--- Task goal ---
Write out the passage of patent claims on lost circulation zones word for word, everything from "2. The method" down to "pumping is halted.".

2. The method of claim 1, further comprising: pumping a lost
circulation treatment into the determined location of the lost
circulation zone.
3. The method of claim 1, wherein the third wellbore fluid has a
density of at least 0.5 ppg more than the average density of the
combined first and second wellbore fluid.
4. The method of claim 1, wherein the pumping the volume of third
wellbore comprises: pumping the third wellbore fluid to a bottom of
a drilling assembly; and pumping and measuring pump strokes as the
third wellbore fluid exits the bottom of the drilling assembly
until fluid loss is detected and pumping is halted.
5. The method of claim 1, further comprising: identifying loss of
the first wellbore fluid to the loss circulation zone.
6. The method of claim 5, further comprising: stopping pumping of
the first wellbore fluid into the wellbore.
7. The method of claim 1, further comprising: determining a
location of a second loss circulation zone in the wellbore.
8. The method of claim 1, wherein the mixing comprises forming a
homogenous blend of the first and second wellbore fluids.
9. A method for minimizing fluid loss to a lost circulation zone in
a wellbore having a first wellbore fluid therein, comprising:
allowing loss of the first wellbore fluid to the lost circulation
zone to stabilize; adding a volume of a second wellbore fluid
having a density less than the first wellbore fluid to the wellbore
on top of the first wellbore fluid to a predetermined wellbore
depth; determining an average density of the combined first
wellbore fluid and second wellbore fluid; and pumping a third
wellbore having the determined average density of the combined
first and second wellbore fluids into the wellbore to fill the
wellbore.
10. The method of claim 9, further comprising: drilling with the
third wellbore fluid having the determined average density.

--- Data block ---
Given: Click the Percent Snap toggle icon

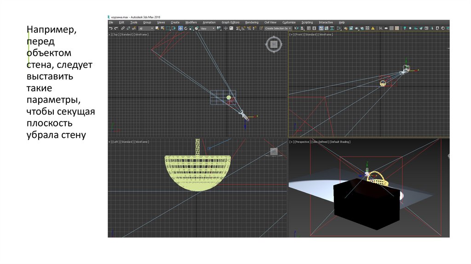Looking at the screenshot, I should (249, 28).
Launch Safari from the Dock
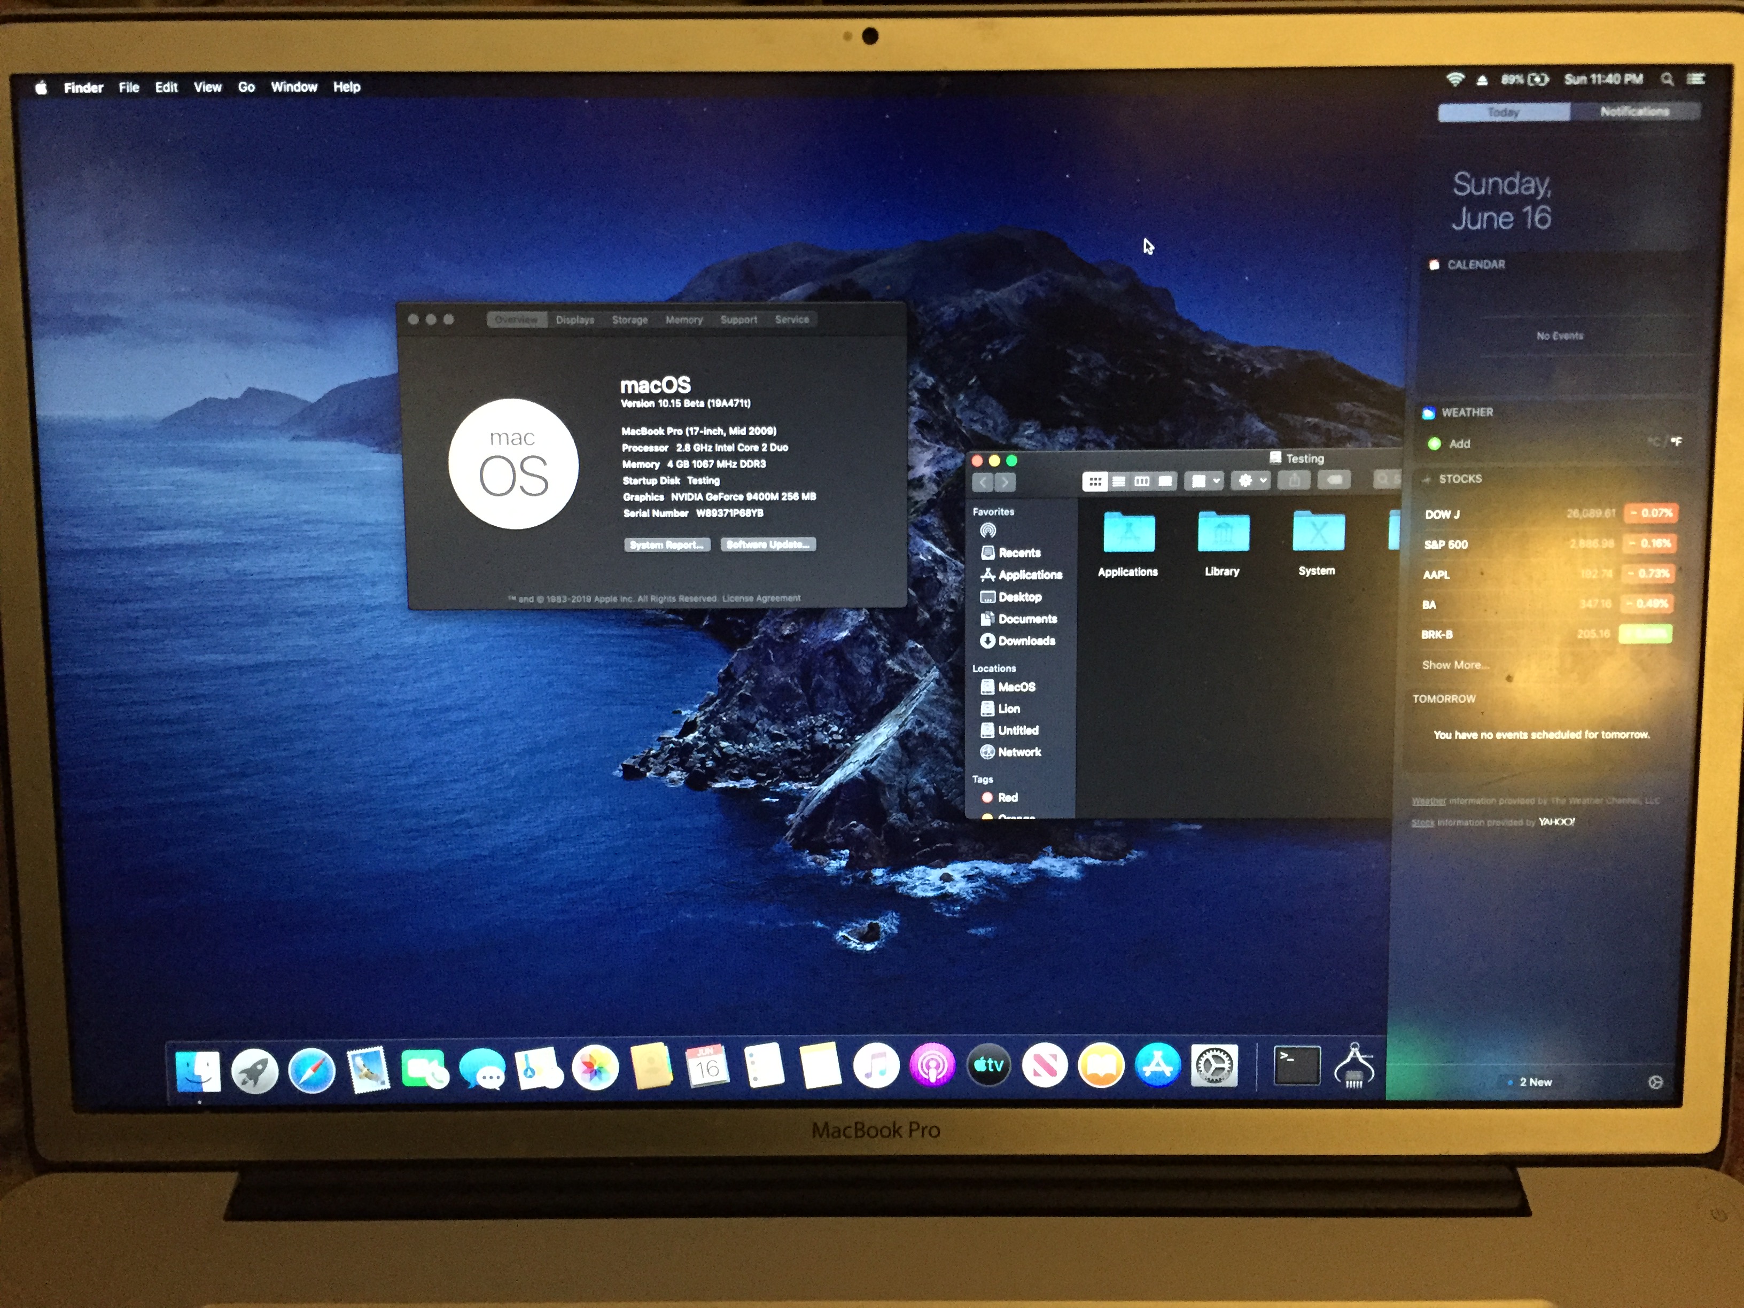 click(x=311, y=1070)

--- Exercise answer ---
2. The method of claim 1, further comprising: pumping a lost
circulation treatment into the determined location of the lost
circulation zone.
3. The method of claim 1, wherein the third wellbore fluid has a
density of at least 0.5 ppg more than the average density of the
combined first and second wellbore fluid.
4. The method of claim 1, wherein the pumping the volume of third
wellbore comprises: pumping the third wellbore fluid to a bottom of
a drilling assembly; and pumping and measuring pump strokes as the
third wellbore fluid exits the bottom of the drilling assembly
until fluid loss is detected and pumping is halted.